In this assignment, I will be talking about if Canada will be a great country to live in, in the year 2035. Of course, we can’t tell what will happen in the future, but this assignment will help realize what we can do to try and make it a better country for our future. This will also help us realize how it will look by the year 2035.
Unit One: Changing Populations
- Will Canada is a desired destination for immigration?
Canada will be a desired destination for immigration because of the different appealing factors. Some of these factors include the climate. Canada is a very seasonal country that has all four seasons. This means that you are most likely to experience the ‘famous Canadian winters’. Next is the cost of living. Rent and transportation is something to keep in mind because they are pretty expensive, particularly downtown areas of Toronto and Vancouver. High salaries can compensate for this. Other places that are rent-controlled such as Montreal, has low property values but also lower salaries. Lastly is healthcare. Healthcare is very important to think about when immigrating. In Canada, healthcare is publicly-funded which is mostly free at the point of use and has most services provided by private entities. Depending on the type of visa you have on arrival in Canada, you may or may not be entitled to a health card.
- Who will Canada be attracting as immigrants?
Canada is looking to attract workers who will succeed in the Canadian labor market and integrate smoothly into Canadian society.As for foreign skilled workers who don’t necessarily have one year of Canadian work experience, citizenship and immigration Canada estimates that around 51,000 federal skilled workers will be selected in the future. Family sponsorship is expected to result in 68,000 new permanent residents in the near future. Canada aims to attract up to 285,000 immigrants in the near future, depending on how many workers are needed.
- How will Canada’s population look?
According to the most recent research, the Canadian population which rose to 32.6 million in 2006, is expected to reach 36 to 42 million people by 2031. Additionally, it is projected that deaths will outnumber births from the years 2020 to 2046, and that net international migration will become the primary source of population growth.
- What issues will our First Nations, Metis & Inuit population face?
Many Aboriginal people live in poverty. The divergence in the standard of living in First
Nations and Inuit communities and that of non-Aboriginal communities continue to grow in large part because of differences in literacy levels.Federal, provincial and territorial governments must make it a priority to improve the relatively low literacy of Canada’s aboriginal peoples in the future. Indeed, the cost to address literacy rates is minimal compared to the money Canada will need to spend in 10 to 15 years from now on major social services if the country fails to take action on Aboriginal literacy issues.
Unit Two: Interactions in the Physical Environment
- Why does Canada have the climate it does?
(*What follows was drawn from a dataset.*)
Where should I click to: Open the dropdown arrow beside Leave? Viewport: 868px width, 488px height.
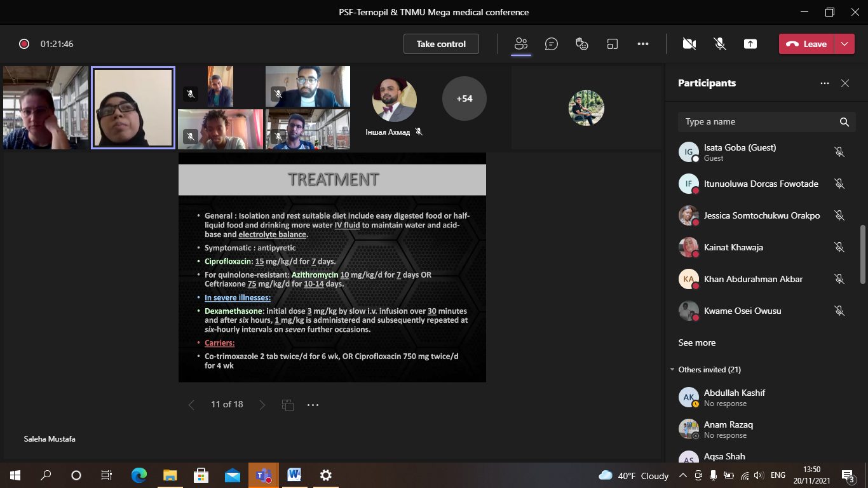coord(844,44)
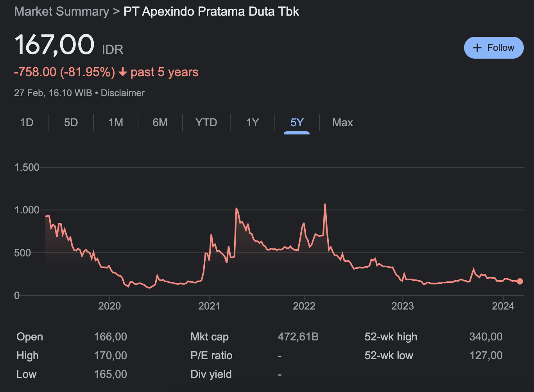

Canada has the climate it does because of the different climate zones such as continental and maritime. Another reason is because of the latitude and wind and air masses. When shifting north from the equator, the sun intensity is less because of the tilt of the earth. This means it requires the sun to spread in a larger area. Thus, the heat is less fixed and as the outcome, Canada is not hot but much rather cold. Next, is near water. The east and west coasts of Canada are both maritime climates, this means that they will continue to receive high precipitation and moderate temperatures throughout the year. As for the rest of Canada, we have continental climates. This is because we do not have any ocean to balance our temperatures; the rest of Canada has less precipitation and more intense weather. So when a province in Canada has an ocean close, there is more moisture in that province as well. If the coastlines’ wing and air masses are full of moisture, then the rest of Canada has dry air coming in from the north, thus, the east and west coast of the country have damp air from the ocean and controlled weather conditions while Canada’s continental provinces have dry air and extreme weather with none moderated climates.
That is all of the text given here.